Budanmak

Bilirsiniz, belli mevsimlerde ağaçlarda budama yapılır. Bunun pek çok hikmeti vardır, ama en dikkat çeken ve görünen hikmeti ağacın gelişme hızına hız katmasıdır.

Durağanlaşan ve geleceği gözükmeyen dallar, gelişme hızı duran budaklar kesilir ve gelişmesi daha müsait dallara, hayat dolu ve gelecek vaad eden yeni filizlere müsaade edilir, onların önleri açılır. Böylece ağaç gençleşmiş olur. Ve ondan yeni yeni meyveler beklenmeye başlanır.

Hatta bazı dallar artık ağaca yük olmaya başlamışsa, meyve de vermiyorsa, gelişmeyi de olumsuz etkiliyorsa o dal kökten kesilir ve meydan yeni, genç dallara bırakılır.

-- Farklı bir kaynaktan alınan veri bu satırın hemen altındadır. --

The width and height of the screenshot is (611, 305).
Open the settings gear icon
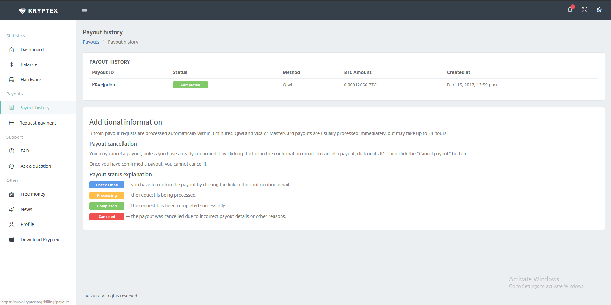point(599,10)
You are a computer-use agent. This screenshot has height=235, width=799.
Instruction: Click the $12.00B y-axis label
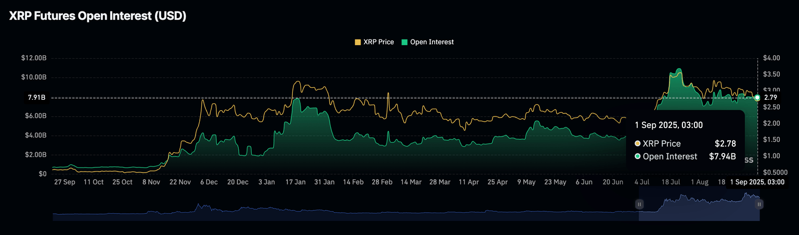pos(33,58)
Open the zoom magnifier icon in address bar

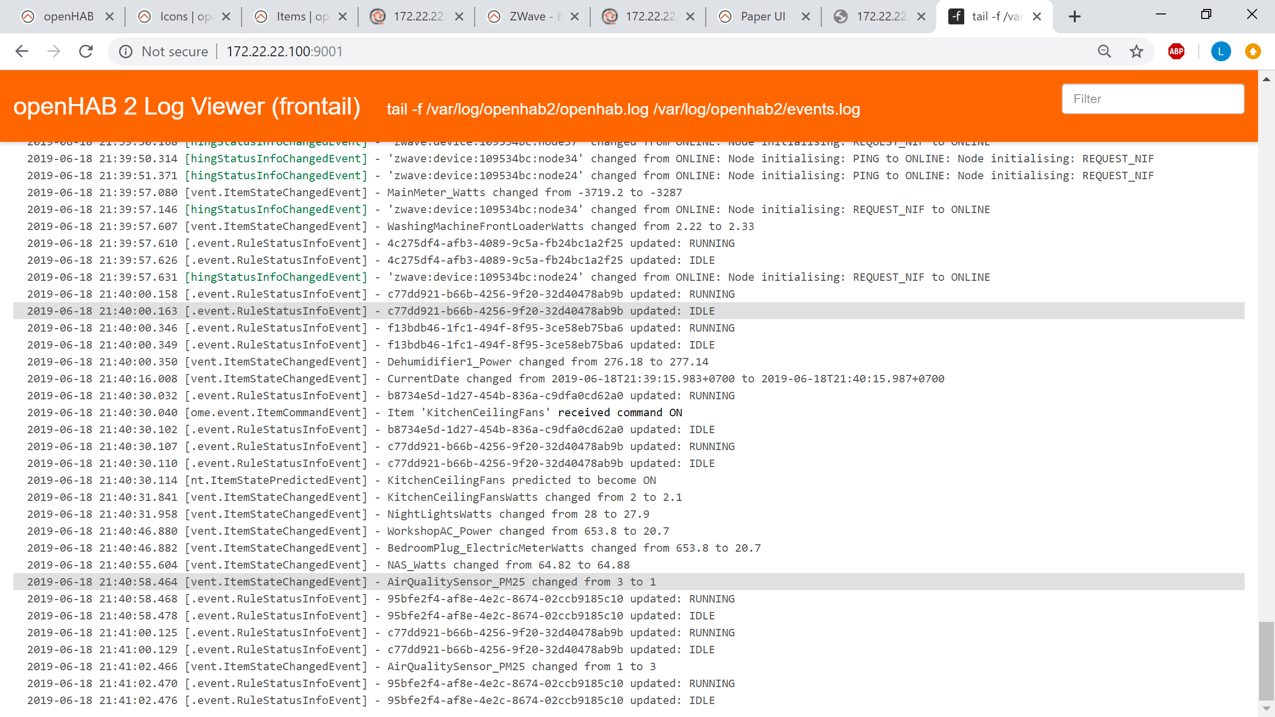pos(1104,51)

Aslında bu durum her alanda geçerli fıtrî bir süreçtir de.

Yöneticiler için de aynı durum söz konusu olmuyor mu? Genç, dinamik, başarılı, gelişmelere açık, gelecek vaad eden kişiler yönetimine aday oluyorlar ve onda bir ışık görülmüşse ona imkânlar sunuluyor. Seçim de bu demek değil mi?

Bazen de ağacın dalı herhangi bir hastalanma sonucu olarak, dışarıdan hiçbir sebep gözükmezken genel amaca uygun hareket etmemeye, kendisinden beklenen verim çıkmamaya başlıyor. Bir de bakmışsınız ki, bütün dalların arasında bir dal kurumuş. Ortada bir sebep de gözükmüyor.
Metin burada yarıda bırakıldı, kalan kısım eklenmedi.